Ingredients
Scale
- 1 pound organic, air-chilled chicken livers
- 1 to 1 1/2 cups milk
- Salt and pepper
- 2 sticks (1 cup) unsalted grass-fed butter, divided
- 2 shallots or 1 medium yellow onion, chopped
- 1/4 cup dry sherry
- 1/4 cup heavy cream
- Flaky salt such as Maldon for finishing
Instructions
- Use kitchen shears to trim away any stringy parts of the livers. Set in a large bowl and cover with milk. Season with salt and pepper. Leave to soak for 10 to 15 minutes.
- Heat 4 tablespoons butter in a large skillet over medium heat and add the shallots or onion. Cook until soft and fragrant, about 4 minutes. Remove livers from milk and add to the pan along with 4 more tablespoons of butter. Season with more salt.
- Cook livers for 3 to 4 minutes on each side or until brown on the outside and barely pink on the inside. Add the sherry and continue to cook over medium-high heat until the alcohol smell has cooked off. This should take about 3 more minutes.

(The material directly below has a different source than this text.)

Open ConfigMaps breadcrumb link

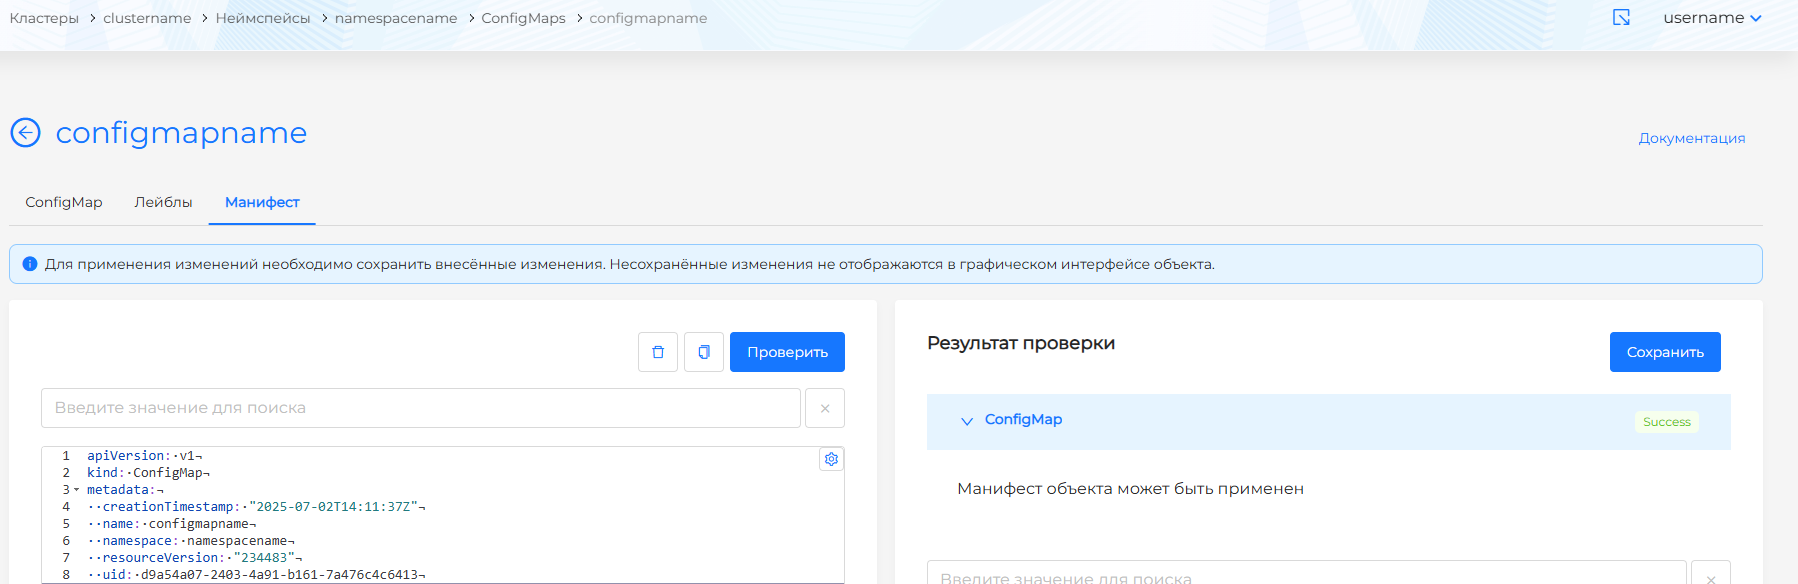[523, 18]
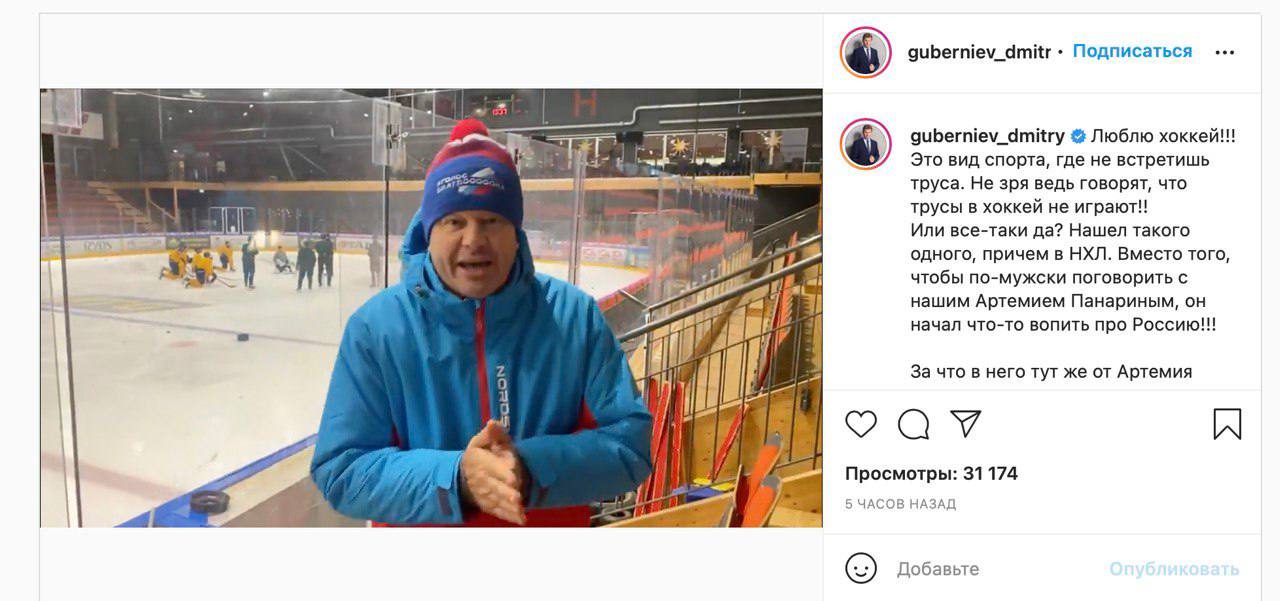The width and height of the screenshot is (1280, 601).
Task: Click the 5 ЧАСОВ НАЗАД timestamp
Action: pos(900,504)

- Remove everything from the heat and leave to rest for 5 minutes. Transfer everything in the pan to a heavy-duty blender or food processor and pulse in 4 tablespoons chopped butter and cream. Add more salt to taste. Transfer pâté to clean glass jars or ceramic ramekins. Melt remaining butter and use it to top the pâté in the jars. This creates a natural “seal” to protect it from oxidation. Top it with flaky salt such as Maldon and seal tightly. Leave the pâté to cool slightly before transferring to the fridge to cool completely or before serving.